I never really played tennis before, except hitting a few balls with my dad as a kid. I never trained as an athlete. I had no formal coaching. I didn’t play tennis in school or in college or in university. But I really wanted to — I just felt like I didn’t have the time back then. I felt guilty for every moment that I was not studying.

So after graduating in August, I really felt like I could finally commit my whole time to this one thing — this one sport, and that perhaps, I could become really good at it.

My boyfriend’s help and support was critical in accomplishing this. He took me to the courts every time I was in the mood, which was every day, even when my muscles were sore and I was tired from the previous days. He played with me and found out all the information related to tennis in London. And in the UK. And in the world. We went to tennis socials, tennis drop-ins, tennis meet-ups, tennis tournaments. We enrolled in the local tennis league and started playing matches with other local beginners. We signed up for private coaching. Earlier in the year, we went to the ATP Finals in London and the Wimbledon Championships. We saw Andy Murray play on centre court after my boyfriend stood in the queue for four hours to get tickets (all the while eating strawberries and cream). We found the National Tennis Centre, the hub for all of British Tennis, in Roehampton, and watched a women’s ITF Pro Circuit Tour there. We completed a Competition Organisers course with British Tennis and started working towards improving our national ratings. We subscribed to a dedicated tennis channel and watched all the international tournaments happening at the time. We realised that if you want tennis, you can get more tennis than you could ever possibly devour. It never ends. At least three major international tournaments are happening right now, and a countless number of smaller ones. The players just keep playing. Every. Single. Day.

I came to Cahul after being fully immersed in the world of tennis. I wanted to continue practicing in Cahul, but quickly realised that there are no tennis courts in the city. The closest ones I knew of were in Chișinău, Galați, and Bucharest. Likewise, few people in the city had ever played tennis, so even if there were tennis courts, I wouldn’t have anyone to play with.

The ambition of my project Tennis Cahul became to form, as a first step, a group of people who are interested in playing the sport.
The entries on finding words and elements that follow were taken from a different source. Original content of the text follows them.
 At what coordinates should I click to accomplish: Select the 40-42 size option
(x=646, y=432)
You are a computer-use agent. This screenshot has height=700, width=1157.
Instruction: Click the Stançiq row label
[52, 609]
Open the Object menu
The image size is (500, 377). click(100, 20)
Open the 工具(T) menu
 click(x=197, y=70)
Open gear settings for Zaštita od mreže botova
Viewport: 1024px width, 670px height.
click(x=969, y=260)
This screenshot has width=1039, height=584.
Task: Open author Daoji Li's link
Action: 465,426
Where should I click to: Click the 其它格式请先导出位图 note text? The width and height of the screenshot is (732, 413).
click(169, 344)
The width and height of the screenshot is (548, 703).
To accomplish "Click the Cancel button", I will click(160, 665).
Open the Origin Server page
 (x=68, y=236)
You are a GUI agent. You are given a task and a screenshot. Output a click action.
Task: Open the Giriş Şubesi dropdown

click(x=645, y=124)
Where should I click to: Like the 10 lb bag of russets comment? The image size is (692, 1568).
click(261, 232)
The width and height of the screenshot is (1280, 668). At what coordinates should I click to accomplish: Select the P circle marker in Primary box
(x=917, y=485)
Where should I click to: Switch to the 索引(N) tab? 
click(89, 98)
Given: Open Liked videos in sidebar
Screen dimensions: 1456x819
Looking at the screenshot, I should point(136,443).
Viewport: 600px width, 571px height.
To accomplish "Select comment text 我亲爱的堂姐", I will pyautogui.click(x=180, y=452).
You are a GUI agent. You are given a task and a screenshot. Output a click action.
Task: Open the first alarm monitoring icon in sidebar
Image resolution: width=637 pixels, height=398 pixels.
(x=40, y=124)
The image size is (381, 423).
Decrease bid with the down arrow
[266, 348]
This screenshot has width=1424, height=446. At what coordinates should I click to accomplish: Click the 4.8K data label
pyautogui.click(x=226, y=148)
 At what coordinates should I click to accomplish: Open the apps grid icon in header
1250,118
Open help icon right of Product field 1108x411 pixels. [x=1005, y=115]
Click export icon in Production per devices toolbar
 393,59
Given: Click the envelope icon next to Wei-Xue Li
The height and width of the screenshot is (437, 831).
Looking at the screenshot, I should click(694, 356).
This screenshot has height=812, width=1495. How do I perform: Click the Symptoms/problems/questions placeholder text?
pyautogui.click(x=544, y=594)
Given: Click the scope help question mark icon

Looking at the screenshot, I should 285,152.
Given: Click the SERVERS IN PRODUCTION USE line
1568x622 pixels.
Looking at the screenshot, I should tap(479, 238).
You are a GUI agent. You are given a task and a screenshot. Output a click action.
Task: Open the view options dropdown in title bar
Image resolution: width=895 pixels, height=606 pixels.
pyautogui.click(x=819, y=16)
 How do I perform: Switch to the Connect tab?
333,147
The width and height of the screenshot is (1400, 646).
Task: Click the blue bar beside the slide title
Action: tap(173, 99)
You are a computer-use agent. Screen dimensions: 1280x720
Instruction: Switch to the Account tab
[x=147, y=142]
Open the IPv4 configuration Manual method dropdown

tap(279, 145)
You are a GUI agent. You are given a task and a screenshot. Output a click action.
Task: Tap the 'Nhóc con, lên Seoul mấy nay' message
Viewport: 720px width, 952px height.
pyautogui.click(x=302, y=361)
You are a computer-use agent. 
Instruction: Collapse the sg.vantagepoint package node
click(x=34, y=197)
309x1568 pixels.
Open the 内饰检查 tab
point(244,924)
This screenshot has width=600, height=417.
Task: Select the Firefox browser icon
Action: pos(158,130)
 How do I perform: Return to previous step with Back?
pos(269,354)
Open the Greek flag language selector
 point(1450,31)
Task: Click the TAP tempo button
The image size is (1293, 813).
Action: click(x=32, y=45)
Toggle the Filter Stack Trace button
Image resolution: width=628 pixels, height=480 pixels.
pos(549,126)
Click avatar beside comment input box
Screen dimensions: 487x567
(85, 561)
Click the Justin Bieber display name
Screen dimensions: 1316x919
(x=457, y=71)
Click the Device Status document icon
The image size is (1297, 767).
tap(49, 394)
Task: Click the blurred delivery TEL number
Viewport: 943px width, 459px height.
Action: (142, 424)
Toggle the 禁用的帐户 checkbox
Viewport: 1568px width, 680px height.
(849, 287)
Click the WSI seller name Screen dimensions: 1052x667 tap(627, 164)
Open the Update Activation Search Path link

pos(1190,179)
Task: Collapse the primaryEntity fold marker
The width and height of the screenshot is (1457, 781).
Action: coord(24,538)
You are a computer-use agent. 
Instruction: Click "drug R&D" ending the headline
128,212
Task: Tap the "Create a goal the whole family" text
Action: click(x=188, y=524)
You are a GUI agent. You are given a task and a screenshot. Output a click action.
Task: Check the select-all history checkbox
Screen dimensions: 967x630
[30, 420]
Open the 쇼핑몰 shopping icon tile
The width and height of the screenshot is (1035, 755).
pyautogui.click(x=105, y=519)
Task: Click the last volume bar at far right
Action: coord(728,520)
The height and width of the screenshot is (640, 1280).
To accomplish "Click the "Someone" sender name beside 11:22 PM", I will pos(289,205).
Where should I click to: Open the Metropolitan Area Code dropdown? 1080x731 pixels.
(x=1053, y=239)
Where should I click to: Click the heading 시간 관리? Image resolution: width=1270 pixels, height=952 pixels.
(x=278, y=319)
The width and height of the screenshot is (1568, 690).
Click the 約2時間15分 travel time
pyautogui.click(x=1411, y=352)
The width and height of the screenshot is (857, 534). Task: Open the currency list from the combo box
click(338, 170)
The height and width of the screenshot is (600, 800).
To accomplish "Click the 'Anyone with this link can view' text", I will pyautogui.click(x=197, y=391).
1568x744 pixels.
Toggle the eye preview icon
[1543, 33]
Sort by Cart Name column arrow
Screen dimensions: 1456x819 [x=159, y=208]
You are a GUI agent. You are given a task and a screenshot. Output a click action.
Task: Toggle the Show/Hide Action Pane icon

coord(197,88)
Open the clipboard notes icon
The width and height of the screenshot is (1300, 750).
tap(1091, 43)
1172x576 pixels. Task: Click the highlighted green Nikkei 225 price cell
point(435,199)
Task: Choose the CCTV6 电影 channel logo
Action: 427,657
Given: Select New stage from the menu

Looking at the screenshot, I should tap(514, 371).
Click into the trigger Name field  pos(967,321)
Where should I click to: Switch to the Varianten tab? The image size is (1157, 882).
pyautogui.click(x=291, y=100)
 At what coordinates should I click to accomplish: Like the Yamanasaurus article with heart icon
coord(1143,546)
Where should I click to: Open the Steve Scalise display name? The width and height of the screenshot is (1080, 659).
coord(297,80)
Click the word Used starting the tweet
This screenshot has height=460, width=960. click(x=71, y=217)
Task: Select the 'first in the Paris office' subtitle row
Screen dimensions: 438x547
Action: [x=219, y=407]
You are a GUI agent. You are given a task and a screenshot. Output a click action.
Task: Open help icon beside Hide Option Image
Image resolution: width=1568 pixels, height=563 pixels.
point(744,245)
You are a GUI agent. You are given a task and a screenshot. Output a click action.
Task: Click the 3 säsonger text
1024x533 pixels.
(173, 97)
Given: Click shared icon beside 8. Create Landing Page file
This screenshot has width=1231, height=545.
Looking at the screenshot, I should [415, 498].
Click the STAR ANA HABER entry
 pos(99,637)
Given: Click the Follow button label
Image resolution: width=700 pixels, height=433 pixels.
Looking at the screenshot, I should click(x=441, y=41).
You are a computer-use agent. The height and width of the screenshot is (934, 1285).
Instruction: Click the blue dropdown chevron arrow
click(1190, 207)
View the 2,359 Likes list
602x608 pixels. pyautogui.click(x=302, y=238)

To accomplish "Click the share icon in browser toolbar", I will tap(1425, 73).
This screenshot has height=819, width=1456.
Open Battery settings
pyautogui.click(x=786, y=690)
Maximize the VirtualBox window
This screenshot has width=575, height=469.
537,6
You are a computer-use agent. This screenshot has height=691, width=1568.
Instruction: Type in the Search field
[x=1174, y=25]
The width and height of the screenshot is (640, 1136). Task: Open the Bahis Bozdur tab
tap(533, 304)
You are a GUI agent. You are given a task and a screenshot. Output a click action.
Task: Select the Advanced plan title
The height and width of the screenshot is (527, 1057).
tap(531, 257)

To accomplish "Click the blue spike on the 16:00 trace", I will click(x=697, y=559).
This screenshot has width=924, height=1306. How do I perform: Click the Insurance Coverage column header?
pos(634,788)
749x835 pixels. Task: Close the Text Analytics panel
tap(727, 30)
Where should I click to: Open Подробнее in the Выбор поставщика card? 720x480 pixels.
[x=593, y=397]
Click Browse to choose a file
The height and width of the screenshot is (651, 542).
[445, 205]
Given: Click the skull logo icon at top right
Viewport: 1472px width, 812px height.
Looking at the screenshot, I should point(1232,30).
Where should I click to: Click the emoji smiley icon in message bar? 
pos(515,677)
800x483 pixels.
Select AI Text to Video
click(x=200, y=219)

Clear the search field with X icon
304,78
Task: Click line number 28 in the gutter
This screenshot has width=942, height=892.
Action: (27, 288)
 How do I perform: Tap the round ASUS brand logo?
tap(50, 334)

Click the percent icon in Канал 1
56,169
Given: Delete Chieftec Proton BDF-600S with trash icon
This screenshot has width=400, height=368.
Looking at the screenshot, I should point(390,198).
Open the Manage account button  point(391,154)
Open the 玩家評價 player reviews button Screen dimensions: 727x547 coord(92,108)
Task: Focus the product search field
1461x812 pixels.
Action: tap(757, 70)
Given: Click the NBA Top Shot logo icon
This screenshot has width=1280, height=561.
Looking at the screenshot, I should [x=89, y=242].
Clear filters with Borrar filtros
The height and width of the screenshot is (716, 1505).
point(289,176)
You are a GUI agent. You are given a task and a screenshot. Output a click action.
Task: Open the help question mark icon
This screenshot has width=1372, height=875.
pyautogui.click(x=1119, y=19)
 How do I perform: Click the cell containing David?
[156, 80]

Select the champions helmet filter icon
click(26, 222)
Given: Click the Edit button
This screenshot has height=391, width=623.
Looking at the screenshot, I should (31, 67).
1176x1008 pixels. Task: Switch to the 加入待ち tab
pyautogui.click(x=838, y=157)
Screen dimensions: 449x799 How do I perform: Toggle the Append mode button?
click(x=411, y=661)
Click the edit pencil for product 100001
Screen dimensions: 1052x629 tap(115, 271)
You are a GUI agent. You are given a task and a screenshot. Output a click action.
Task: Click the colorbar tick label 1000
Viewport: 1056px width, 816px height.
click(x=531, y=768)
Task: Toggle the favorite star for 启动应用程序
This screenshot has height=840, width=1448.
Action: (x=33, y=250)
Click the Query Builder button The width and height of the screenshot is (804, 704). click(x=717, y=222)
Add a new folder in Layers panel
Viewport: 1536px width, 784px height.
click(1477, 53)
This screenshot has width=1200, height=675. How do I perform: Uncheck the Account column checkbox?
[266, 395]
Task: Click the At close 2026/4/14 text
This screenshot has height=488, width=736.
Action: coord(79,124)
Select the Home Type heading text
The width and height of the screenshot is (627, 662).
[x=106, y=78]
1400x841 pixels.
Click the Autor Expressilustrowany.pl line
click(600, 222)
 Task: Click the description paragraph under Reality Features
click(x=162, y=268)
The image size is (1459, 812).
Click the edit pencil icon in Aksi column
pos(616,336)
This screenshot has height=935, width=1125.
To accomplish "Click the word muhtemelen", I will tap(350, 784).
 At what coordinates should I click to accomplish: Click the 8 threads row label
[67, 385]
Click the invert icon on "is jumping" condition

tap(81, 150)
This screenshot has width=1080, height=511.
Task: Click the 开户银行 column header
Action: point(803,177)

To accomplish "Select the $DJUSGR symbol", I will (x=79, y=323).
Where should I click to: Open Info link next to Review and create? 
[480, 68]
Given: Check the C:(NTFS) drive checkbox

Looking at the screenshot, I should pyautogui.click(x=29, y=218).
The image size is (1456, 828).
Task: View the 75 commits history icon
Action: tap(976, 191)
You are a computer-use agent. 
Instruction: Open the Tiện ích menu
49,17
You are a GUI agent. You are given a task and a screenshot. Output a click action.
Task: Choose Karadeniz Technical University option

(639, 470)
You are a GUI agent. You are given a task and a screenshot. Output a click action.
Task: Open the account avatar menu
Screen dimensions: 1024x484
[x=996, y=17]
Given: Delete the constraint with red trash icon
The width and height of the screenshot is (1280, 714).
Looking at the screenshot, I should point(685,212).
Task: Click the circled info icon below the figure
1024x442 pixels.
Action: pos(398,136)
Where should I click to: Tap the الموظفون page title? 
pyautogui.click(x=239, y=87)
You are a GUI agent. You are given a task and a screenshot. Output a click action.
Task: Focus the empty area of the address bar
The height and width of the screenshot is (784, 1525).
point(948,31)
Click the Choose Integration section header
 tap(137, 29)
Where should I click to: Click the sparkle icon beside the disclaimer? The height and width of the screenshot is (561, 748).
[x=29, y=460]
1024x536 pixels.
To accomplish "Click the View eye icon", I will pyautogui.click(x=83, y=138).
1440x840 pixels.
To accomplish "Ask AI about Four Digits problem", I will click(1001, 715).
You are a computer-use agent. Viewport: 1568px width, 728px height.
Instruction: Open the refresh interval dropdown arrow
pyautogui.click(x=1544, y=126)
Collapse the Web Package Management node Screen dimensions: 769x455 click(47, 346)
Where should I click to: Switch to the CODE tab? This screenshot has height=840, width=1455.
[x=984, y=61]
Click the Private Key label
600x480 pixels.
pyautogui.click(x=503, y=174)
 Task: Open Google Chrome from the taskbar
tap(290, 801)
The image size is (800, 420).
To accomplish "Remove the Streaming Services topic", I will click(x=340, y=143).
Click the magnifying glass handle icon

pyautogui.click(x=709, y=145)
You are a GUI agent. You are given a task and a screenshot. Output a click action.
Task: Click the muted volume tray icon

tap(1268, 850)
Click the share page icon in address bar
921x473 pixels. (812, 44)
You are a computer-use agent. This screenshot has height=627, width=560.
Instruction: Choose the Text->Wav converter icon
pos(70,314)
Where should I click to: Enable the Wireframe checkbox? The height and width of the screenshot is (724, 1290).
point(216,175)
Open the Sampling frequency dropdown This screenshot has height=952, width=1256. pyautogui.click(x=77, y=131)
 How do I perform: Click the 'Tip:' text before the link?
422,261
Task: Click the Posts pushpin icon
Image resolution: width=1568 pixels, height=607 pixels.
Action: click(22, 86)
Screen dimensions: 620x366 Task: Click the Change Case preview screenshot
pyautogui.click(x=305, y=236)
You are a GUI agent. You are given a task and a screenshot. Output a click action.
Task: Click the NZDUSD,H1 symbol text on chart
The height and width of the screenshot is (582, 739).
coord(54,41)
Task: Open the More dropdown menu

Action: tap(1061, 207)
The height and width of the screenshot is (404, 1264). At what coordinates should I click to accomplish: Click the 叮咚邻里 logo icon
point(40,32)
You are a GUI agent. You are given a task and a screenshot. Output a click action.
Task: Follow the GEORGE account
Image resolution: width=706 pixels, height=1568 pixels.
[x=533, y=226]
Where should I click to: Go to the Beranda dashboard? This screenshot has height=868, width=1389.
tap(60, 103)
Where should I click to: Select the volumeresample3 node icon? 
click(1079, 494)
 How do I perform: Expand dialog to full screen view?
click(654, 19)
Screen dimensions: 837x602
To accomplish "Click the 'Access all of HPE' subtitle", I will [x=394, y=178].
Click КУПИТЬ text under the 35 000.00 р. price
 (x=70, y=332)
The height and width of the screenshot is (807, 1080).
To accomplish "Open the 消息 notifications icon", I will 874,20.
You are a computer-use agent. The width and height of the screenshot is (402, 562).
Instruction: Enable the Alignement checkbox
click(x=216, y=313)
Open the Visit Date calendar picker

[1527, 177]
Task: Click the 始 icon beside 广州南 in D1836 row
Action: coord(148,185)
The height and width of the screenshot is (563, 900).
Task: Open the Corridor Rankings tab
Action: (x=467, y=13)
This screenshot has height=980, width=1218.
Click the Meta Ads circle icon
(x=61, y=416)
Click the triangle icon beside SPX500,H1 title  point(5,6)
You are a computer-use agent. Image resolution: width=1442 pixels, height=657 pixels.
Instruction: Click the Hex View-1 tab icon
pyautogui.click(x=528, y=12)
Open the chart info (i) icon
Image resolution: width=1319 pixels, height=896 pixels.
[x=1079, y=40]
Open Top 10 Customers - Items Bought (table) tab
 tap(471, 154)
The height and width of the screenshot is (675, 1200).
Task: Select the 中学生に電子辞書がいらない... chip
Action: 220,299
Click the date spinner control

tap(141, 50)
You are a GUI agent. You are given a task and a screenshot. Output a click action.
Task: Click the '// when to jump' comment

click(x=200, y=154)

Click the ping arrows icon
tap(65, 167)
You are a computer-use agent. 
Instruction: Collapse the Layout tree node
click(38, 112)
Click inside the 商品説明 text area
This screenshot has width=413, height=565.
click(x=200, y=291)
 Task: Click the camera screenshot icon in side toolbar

I also sought to find and speak to the people who would be the most knowledgeable and supportive of tennis in Cahul.

I personally spoke with at least 40 people — directors of sports complexes, funding representatives, PE teachers, fitness gyms, fitness classes, colleges, and the mayor. Doing these rounds across the city, I found tennis enthusiasts in the most unexpected places. At the local newspaper office. At a human trafficking exhibit. In a carpenter’s shop. I met Peace Corps volunteers and Fulbright Fellows and other really amazing people in the local community. I didn’t even know these people existed in the city previously. I probably would have never met them if I didn’t have this single project in mind. Everything I did seemed like a step in the right direction and brought out more interesting information. I felt like an investigator, discovering the inner workings of sport and people in the city. I also got really tired at times, especially after hearing negative comments from negative people about the idea. But even though I got tired, I never lost my energy or enthusiasm for the project. I always kept thinking up ideas and future directions for the group.

I hope that you will join me on this journey, as it certainly does not end here. The quest to bring tennis to Cahul is only beginning. There are currently no tennis facilities open to the public in the city, as far as my research shows. There is, consequently, limited tennis equipment available for sale in the city. The few rackets and balls that I could find in one store were not on par with what I would recommend playing with. A lot of work remains to be done to make tennis possible in Cahul, but as long as people are interested and supportive, I am very happy to continue this project. Let’s get more people playing this amazing sport!